Seorang laki2 muda kurus menghampiri. Oh ternyata ini sopirnya toh. Tapi ya’ ampun, bukannya bis tapi cuma colt mini. Bersama kami adalah dua keluarga kecil yang telah mengantongi booking card. Sekali lagi ini menunjukkan ketololanku.

Ternyata untuk pesan apapun disini musti lewat travel agent. Menjengkelkan sekali. Apalagi deal dengan yang di Malaysia. Sama sekali ngga ada customer priority. Serasa ngga butuh. Akhirnya nekad berangkat dengan keyakinan penuh. Ngga bakalan ditendang. Pokoknya everything bisa diatur…

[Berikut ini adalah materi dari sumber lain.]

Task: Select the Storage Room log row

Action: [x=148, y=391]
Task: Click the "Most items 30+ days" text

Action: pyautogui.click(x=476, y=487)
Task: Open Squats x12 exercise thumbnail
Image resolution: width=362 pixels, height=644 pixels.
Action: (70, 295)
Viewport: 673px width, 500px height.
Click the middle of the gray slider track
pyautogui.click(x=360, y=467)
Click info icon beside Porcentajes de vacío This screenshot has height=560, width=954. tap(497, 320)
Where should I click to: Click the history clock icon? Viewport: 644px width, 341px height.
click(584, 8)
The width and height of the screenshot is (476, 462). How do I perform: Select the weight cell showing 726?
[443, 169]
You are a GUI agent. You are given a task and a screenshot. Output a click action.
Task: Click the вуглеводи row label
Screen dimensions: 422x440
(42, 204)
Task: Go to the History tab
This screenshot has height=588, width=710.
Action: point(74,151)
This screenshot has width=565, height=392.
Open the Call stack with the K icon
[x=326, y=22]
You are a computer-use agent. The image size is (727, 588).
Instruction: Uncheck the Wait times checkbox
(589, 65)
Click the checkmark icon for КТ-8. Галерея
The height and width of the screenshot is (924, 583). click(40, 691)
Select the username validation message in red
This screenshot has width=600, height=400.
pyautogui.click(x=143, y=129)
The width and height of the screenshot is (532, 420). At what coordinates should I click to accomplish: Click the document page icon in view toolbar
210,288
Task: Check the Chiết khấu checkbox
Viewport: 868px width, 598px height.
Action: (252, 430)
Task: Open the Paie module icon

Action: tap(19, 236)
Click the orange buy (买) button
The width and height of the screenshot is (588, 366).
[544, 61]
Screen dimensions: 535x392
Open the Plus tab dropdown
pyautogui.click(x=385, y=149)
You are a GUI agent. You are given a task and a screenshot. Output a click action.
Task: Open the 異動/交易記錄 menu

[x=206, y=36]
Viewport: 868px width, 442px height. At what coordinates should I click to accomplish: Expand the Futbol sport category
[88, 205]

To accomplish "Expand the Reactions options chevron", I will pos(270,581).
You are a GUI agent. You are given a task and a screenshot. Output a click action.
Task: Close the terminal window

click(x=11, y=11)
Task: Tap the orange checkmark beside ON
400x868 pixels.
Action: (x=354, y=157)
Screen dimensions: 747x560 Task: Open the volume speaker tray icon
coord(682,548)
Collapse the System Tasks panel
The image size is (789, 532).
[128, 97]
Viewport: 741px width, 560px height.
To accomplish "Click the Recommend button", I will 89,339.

Satu2nya yang menghibur adalah JB checkpoint. Hah ! sepi sekaleeee. Ngga ada sebiji-pun di konter untuk paspor asing. Bandingkan dengan pengalaman ke Miri dulu yang berdesakan diantara ribuan orang di sebuah ruangan sempit tanpa AC selama 2.5 jam. Di JB pula kami diminta uang untuk bayar transport yang ternyata SGD25 (sekali lagi kami kena palak).

Keinginan untuk menikmati Tioman terlintas mungkin karena di tahun 1970an Pulau Tioman dinobatkan majalah Time sebagai salah satu dari 10 pulau tercantik didunia. Jadi pengen tahu se-bagus apa sih klas dunia itu. Dari sini kami naik speedboat selama sekitar 2 jam. Secara kebetulan kami membeli tiket di travel agent di dekat terminal bis. Dengan harga RM30 perorang one way speedboat ini lebih cepat ketimbang ferry yang hampir tiga jam.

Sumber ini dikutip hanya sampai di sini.